Who Should Use OpenHands

Good fit for:

  • Developers who want autonomous coding without vendor lock-in
  • Teams with security requirements that prohibit sending code to third parties
  • Researchers studying autonomous agent architectures
  • Organizations that want to build custom agents on top of an existing framework
  • Budget-conscious teams who can trade polish for cost savings

Not ideal for:

  • Non-technical users who need a polished, guided experience
  • Teams that need guaranteed SLAs and commercial support
  • Developers working on highly complex, novel architectures
  • Anyone who expects it to replace a senior engineer (it won't)

The Bottom Line

OpenHands is the most capable open-source autonomous coding agent available today. It's not a toy — it's a legitimate tool that can handle real development tasks when given appropriate scope and good LLM backends.

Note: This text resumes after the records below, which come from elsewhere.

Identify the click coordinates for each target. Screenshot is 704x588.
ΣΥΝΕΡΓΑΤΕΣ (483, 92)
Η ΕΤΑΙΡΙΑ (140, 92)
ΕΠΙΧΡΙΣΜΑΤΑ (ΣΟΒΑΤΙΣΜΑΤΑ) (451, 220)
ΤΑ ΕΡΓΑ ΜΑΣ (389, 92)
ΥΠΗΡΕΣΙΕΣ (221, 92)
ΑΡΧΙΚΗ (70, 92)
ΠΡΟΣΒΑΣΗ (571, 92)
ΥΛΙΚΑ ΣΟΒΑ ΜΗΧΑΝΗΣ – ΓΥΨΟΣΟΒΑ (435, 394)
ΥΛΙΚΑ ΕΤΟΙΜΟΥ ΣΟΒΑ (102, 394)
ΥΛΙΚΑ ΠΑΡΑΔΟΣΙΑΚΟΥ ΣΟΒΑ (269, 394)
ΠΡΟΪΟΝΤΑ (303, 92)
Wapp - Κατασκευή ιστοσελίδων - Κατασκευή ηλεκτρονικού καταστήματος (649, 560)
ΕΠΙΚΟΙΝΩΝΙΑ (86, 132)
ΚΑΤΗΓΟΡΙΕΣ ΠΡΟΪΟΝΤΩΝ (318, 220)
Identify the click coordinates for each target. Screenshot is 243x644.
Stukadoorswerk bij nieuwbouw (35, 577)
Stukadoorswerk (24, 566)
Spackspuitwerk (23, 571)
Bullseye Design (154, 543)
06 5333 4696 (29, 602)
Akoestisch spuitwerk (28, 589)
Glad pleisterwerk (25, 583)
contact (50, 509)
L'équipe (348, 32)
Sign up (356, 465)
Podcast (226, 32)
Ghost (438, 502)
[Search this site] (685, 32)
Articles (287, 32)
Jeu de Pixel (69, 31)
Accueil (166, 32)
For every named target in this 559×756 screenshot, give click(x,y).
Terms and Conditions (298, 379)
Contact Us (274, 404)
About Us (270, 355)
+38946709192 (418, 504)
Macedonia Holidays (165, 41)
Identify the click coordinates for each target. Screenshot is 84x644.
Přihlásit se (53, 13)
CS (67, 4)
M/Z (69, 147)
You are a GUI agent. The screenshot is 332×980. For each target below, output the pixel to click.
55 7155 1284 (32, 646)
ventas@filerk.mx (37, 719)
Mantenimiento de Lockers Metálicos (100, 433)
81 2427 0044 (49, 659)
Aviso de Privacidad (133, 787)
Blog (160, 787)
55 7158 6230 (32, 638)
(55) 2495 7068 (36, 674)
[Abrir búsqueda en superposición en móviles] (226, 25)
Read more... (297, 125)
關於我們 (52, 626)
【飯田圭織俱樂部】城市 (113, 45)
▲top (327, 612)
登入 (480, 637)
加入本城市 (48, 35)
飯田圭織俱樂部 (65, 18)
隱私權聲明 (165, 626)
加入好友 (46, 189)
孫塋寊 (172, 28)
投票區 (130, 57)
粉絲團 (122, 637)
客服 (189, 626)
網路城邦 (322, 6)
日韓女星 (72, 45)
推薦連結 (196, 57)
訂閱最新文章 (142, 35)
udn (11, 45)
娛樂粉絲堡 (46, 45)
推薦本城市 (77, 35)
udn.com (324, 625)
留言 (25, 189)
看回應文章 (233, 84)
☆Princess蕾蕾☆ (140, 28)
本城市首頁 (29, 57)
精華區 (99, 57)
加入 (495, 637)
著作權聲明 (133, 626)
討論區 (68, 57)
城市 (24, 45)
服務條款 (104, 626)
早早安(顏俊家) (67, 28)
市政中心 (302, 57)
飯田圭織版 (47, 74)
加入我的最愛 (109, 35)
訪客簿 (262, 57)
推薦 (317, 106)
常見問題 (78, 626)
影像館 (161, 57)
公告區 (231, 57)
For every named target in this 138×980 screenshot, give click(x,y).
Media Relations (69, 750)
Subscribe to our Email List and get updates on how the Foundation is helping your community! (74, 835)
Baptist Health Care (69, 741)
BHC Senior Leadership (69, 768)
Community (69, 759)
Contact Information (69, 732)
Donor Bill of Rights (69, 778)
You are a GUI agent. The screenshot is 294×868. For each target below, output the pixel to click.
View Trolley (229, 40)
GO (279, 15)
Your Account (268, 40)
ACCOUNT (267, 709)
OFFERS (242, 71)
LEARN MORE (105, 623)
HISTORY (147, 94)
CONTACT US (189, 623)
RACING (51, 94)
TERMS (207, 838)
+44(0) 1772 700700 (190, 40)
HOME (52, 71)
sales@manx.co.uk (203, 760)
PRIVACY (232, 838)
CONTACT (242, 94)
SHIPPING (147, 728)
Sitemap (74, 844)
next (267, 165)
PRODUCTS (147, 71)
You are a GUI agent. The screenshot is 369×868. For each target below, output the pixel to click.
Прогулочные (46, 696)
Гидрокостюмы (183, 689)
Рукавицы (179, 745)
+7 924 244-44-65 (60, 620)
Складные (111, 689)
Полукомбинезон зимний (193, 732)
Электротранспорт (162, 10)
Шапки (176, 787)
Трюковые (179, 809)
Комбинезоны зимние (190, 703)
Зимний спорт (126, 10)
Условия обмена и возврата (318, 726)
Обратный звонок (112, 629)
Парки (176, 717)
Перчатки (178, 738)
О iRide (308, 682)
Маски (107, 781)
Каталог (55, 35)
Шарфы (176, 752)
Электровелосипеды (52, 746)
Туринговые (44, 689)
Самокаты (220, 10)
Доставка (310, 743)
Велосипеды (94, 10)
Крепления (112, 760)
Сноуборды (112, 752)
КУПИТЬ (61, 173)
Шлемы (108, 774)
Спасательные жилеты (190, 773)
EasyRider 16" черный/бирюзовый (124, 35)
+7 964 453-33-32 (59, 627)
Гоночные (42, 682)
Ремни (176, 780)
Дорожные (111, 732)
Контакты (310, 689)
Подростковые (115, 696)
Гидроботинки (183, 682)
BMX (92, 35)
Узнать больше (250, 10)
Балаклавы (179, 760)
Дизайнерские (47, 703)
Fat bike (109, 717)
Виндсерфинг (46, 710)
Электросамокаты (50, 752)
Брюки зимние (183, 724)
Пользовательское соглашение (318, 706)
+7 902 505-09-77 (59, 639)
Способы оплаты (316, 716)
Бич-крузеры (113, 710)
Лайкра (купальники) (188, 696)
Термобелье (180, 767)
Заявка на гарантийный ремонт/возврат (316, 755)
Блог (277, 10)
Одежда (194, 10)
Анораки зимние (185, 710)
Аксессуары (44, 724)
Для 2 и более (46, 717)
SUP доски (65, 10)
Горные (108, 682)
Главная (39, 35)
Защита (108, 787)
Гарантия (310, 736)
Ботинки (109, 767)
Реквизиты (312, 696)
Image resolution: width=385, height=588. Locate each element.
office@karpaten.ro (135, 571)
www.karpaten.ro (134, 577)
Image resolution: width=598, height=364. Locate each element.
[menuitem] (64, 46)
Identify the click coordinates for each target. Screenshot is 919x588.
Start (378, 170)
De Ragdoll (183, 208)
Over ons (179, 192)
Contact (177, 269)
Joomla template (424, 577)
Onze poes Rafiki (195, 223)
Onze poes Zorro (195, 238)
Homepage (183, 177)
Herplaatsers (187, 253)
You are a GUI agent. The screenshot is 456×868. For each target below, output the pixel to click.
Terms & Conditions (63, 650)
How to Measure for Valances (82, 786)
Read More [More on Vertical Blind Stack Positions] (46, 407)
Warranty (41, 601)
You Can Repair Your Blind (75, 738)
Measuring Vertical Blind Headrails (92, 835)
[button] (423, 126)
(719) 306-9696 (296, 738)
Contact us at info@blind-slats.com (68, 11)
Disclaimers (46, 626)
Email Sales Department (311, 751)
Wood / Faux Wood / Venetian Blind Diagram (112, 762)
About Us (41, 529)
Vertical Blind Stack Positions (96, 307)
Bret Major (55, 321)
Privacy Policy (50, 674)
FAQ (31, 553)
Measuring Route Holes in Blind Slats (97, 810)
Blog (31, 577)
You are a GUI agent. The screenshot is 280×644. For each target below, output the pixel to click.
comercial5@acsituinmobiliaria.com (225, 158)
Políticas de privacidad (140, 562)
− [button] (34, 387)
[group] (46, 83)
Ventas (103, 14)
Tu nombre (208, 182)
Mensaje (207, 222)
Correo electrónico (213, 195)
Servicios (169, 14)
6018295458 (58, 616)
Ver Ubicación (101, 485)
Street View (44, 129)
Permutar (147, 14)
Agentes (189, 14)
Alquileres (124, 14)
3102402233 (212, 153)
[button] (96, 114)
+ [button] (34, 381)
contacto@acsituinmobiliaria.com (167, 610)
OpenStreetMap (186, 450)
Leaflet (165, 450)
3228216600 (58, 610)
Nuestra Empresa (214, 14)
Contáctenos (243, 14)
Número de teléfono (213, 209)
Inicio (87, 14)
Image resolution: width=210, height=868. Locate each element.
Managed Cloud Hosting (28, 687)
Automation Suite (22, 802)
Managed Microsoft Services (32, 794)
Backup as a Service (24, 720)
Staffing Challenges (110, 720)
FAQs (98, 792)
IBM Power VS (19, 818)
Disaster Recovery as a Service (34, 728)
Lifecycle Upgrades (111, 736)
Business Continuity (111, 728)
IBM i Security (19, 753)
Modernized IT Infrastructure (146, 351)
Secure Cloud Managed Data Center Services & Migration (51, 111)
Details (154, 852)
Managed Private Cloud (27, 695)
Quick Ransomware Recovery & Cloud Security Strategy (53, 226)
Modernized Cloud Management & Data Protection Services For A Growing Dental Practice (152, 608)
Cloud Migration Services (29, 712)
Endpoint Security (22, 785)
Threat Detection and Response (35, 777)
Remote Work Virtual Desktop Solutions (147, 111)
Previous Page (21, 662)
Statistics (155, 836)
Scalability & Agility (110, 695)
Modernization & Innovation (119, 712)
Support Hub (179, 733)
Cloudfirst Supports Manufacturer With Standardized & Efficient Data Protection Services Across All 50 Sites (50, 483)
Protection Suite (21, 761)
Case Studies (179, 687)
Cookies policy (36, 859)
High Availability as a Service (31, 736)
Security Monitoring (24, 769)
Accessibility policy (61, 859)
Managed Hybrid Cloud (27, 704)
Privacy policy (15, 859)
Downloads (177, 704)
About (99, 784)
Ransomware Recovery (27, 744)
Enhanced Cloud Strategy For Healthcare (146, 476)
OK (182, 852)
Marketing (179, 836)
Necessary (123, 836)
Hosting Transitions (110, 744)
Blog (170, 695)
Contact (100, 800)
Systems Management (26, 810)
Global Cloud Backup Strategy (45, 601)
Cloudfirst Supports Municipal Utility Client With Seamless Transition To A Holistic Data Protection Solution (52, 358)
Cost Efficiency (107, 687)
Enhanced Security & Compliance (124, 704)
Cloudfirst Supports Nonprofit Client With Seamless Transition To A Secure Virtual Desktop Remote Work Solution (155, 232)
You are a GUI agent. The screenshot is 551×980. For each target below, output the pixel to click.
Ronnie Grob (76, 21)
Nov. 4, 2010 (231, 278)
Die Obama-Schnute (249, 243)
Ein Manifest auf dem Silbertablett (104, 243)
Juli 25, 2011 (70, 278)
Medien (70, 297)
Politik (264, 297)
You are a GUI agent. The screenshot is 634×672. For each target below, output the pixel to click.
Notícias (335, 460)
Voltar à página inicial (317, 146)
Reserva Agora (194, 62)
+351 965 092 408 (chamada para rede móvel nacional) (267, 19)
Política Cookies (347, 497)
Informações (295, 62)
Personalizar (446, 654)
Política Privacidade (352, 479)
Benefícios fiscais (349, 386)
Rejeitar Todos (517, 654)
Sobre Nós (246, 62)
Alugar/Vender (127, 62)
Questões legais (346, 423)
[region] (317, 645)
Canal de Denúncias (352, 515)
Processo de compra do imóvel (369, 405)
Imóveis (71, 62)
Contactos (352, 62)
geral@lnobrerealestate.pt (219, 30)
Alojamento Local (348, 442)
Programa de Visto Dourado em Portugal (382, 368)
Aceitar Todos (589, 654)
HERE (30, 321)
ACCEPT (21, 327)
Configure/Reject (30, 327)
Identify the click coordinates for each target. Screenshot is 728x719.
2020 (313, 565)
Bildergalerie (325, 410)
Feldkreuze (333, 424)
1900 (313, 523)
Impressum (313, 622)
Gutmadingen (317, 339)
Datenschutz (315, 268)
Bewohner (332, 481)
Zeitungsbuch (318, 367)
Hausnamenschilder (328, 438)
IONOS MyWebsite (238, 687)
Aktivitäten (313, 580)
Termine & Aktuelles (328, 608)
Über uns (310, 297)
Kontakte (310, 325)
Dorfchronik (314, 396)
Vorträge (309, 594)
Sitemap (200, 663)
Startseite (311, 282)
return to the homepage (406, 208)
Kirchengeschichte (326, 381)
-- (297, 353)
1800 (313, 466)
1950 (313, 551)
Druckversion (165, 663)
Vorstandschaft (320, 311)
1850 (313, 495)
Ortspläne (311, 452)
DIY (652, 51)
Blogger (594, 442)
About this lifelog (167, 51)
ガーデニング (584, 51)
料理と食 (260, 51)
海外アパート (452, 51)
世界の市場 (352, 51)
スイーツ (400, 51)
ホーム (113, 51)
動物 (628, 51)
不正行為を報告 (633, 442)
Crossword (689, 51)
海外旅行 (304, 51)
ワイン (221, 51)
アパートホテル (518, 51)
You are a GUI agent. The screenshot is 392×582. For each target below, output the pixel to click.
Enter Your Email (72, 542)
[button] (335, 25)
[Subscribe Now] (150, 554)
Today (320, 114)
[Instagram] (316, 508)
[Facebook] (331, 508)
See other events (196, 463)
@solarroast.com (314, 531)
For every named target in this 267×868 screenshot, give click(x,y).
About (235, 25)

The gap between OpenHands and commercial alternatives like Devin is real but narrower than the marketing suggests. For well-scoped tasks — bug fixes, feature additions, boilerplate generation, test writing — OpenHands delivers solid results at a fraction of the cost. For complex, creative software engineering work, no autonomous agent (open-source or commercial) is ready to replace human developers.

The project's trajectory is promising. The architecture is sound, the community is active, and the All-Hands-AI team ships frequently. If you're interested in autonomous coding agents, OpenHands is where you should start experimenting — not because it's free, but because it's transparent. You can see exactly how it works, modify it to your needs, and contribute improvements back.

That transparency is worth more than any polished demo video.


OpenHands v0.9 was used for this review. The project is under active development — capabilities and limitations may change with subsequent releases.